Recovery in crucial urban market will take longer: Havells India CMD

The CMD of Havells India says impact of lockdown was quite profound for companies that are dependent on domestic consumption.
From consumer behaviour to its long-term plans, Havells has witnessed sea change in its business since March. ANIL RAI GUPTA, chairman and managing director of Havells India, tells Arnab Dutta how managing costs, shedding bureaucratic shackles, and improving productivity at every level will be crucial to weathering a storm. Edited excerpts:

What was the impact of the lockdown? Do you see a silver lining yet?

The impact was quite profound for companies that are dependent on domestic consumption. April was practically a washout. While the share of consumer versus industrial business is 70:30, nothing really moved. In May, we witnessed little recovery. In June, the rate of recovery was much better, with smaller towns and semi-urban geographies showing quicker recovery. But metros like Delhi, Mumbai, Chennai, and Kolkata are still not fully functional. Semi-urban and rural is almost back to normal, while urban will take a while.

How’s the recovery in consumer and industrial sides of the business?

The retail consumer is back. But it is the larger consumers — the industrial buyers — that are lagging. I think the industrial side of the business will take more time to recover. Industrial spending is still down 30-50 per cent. Overall, the trends show recovery so far is better than what was expected initially, especially on the consumer side of the business. May be the expectation was low and thus, it is recovering faster than anticipated. At the various plants, we are operating at 50-95 per cent of pre-Covid levels.

With poor sales, what are the measures you plan to take to reduce cost?

This is an unprecedented crisis we are facing and finances will suffer in the short run. We have to take a hit, and developing the balance sheet over the period comes in handy. But the lessons we learnt from this crisis are a key takeaway.

This gave us an opportunity to go back to the drawing board and come up with future-ready plans. Re-evaluation of existing costs and the cost structure to determine which are the ‘good costs’ and which ones are ‘bad’ are crucial. Some infrastructure-related costs might be required to be brought down, given the new nature of technology adoption now required. Also, higher productivity at the plants and sales activity are important.

Are you planning to cut employee cost through layoffs or salary cuts?

Since we have already survived the lockdown, we are not going for any salary cuts or retrenchments. Our appraisal process, due in April, was deferred, but we are not counting that out yet.  

Are you sticking to your plans for the year or have they been revised?

One lesson we have learned from the crisis is how long-term planning is a thing of the past. It will be extremely important to remain flexible as an organisation. How one’s operations, supply chain, and working capital requirements can be adapted to the fast-changing business environment are now more crucial than ever. Larger organisations tend to become bureaucratic in nature. It’s time to become agile and flexible — that’s the future. 

Nobody could have imagined a month of zero sales, but now we have to remain prepared for exigencies. All our plans have to be re-drawn. Instead of planning for the long-haul, we now have to be focused on short-haul goals.
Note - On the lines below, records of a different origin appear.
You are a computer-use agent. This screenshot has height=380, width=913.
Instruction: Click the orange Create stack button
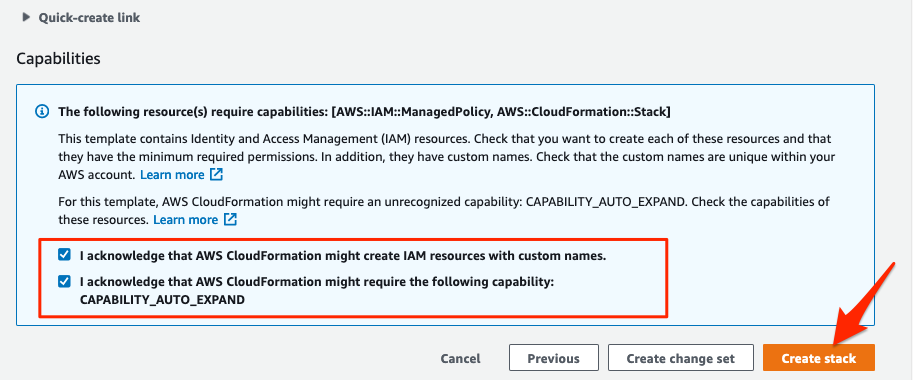coord(819,358)
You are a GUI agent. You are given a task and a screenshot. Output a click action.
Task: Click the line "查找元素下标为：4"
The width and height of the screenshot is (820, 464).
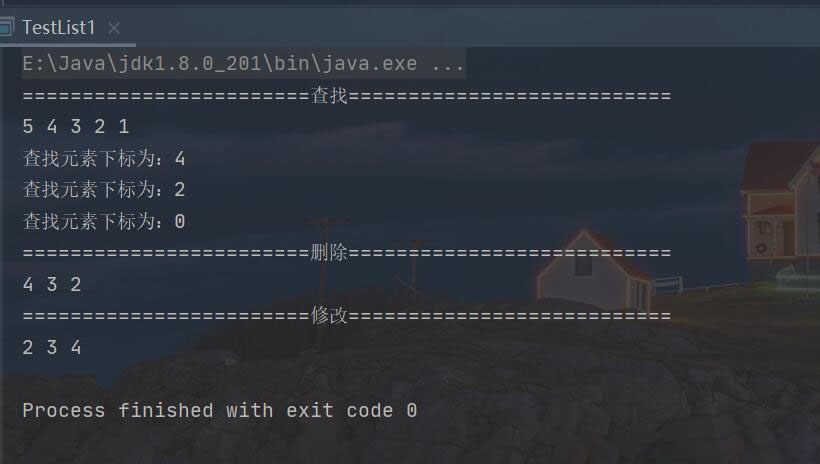pos(104,159)
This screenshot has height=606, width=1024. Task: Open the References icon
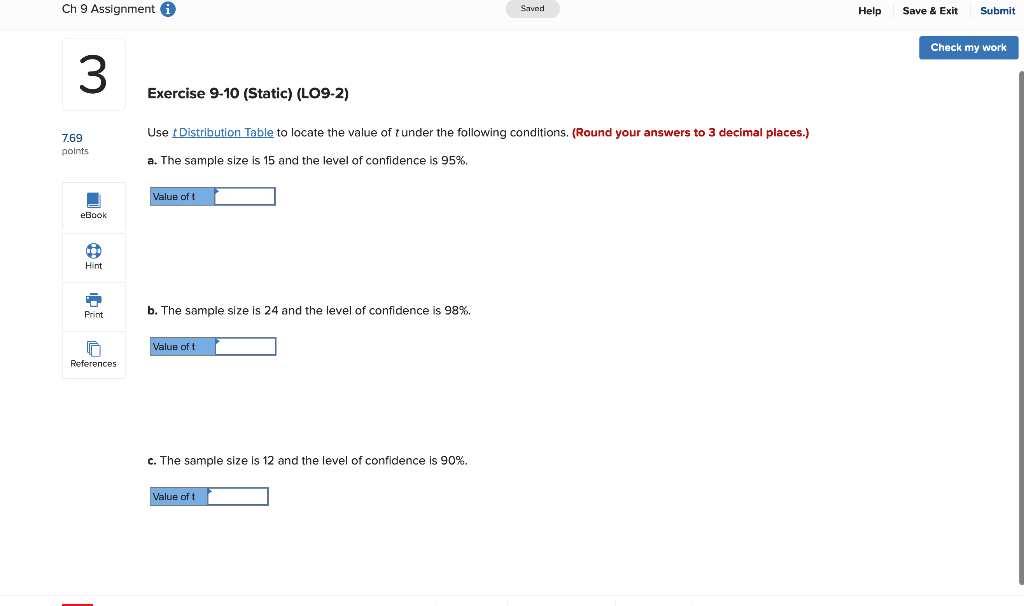click(93, 354)
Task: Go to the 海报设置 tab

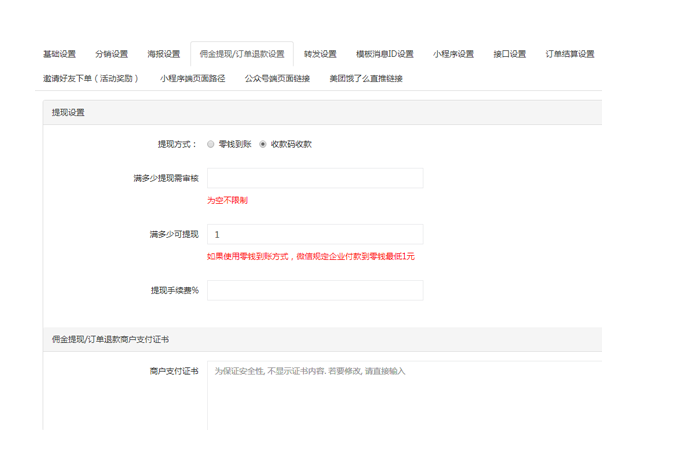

How does Havells plan to address changing consumer behaviour?

Consumers will react to brands differently; their buying pattern is undergoing considerable change. Even without a lockdown, consumers might not be willing to visit physical infrastructures like service centres or stores. Thus, we are gearing up to digitise our offerings and ramping up a hyper-delivery model — online-to-offline. We are already catering to consumers through local outlets, based on their online orders.

Even during the lockdown, more than half the service issues were solved digitally, through solutions like Internet of Things, video calls, or by do-it-yourself methods. Overall, our relationship with the physical channels will take a major digital overhaul, and technology will play a key role.